Mereka saling bertatapan, Rafan menunjukkan wajah polos bingung, sedangkan Kirania lebih ke arah takut dan terkejut. Dada gadis itu terpacu sesaat melihat apa yang terjadi di hadapannya, sebuah pintu dari ruangan pribadinya terbuka begitu saja.

"Ada apa?" tanya Rafan yang mulai merasa aneh.

"Raf, jangan pernah buka pintu itu lagi," ucap gadis itu dengan sinis.

"Oh ... Kenapa?"

"Horor, tahu! Bayangin kamu lagi ngunci diri di kamar dan cuman kamu yang punya kuncinya. Terus tiba-tiba kamu lihat pintu itu kebuka sendiri, itu beneran adegan kayak film horor."

"Sebenarnya aku dan satpam di sekolah ini punya kuncinya, jadi hal itu gak berlaku."

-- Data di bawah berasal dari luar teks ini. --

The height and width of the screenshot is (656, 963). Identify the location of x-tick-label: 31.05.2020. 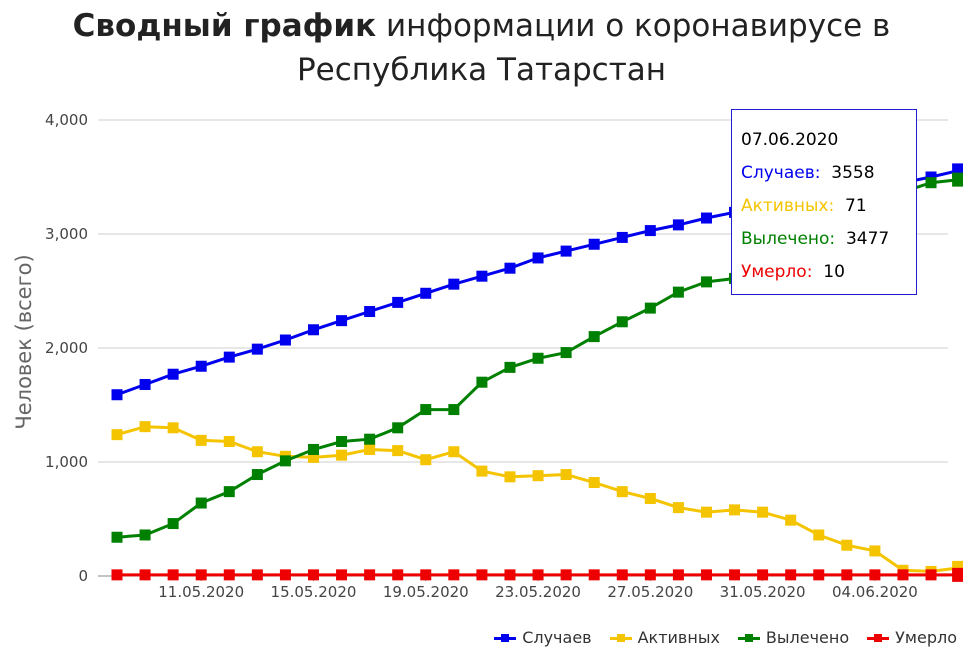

"Satpam gak akan masuk paksa pakai kunci dia waktu aku di sini, cuman orang sembrono kayak kamu saja yang bakal gitu," sentaknya untuk menekan Rafan dan membuatnya menyesali perbuatan tersebut.

"Tenang," kata Rafan yang mencoba mencairkan atmosfer di sana. "Lagian kamu juga sudah tahu 'kan kalau aku punya ruangan ini? Buat apa kamu kaget?"

"Ah, iya tentang itu," Kirania mulai mengubah ekspresinya karena teringat dengan hal yang diucapkan Rafan, "sebelumnya kamu gak pernah cerita ... kenapa kamu bisa punya kunci ruangan ini?"

Rafan dan Kirania yang terpisah dua hari benar-benar terputus komunikasi. Mereka tidak saling bicara dan cenderung tidak menyelesaikan percakapan di setiap pertemuannya. Itu sebabnya, masih banyak yang tidak diketahui gadis tersebut karena kegentingan serta keterbatasan waktu.

Sekarang, di saat mereka berduaan hingga menghilangkan dinding pembatas, momen tepat untuk saling bercerita kejelasan masing-masing. Bagi Kirania, Rafan masih digolongkan sebagai individu yang penuh misteri.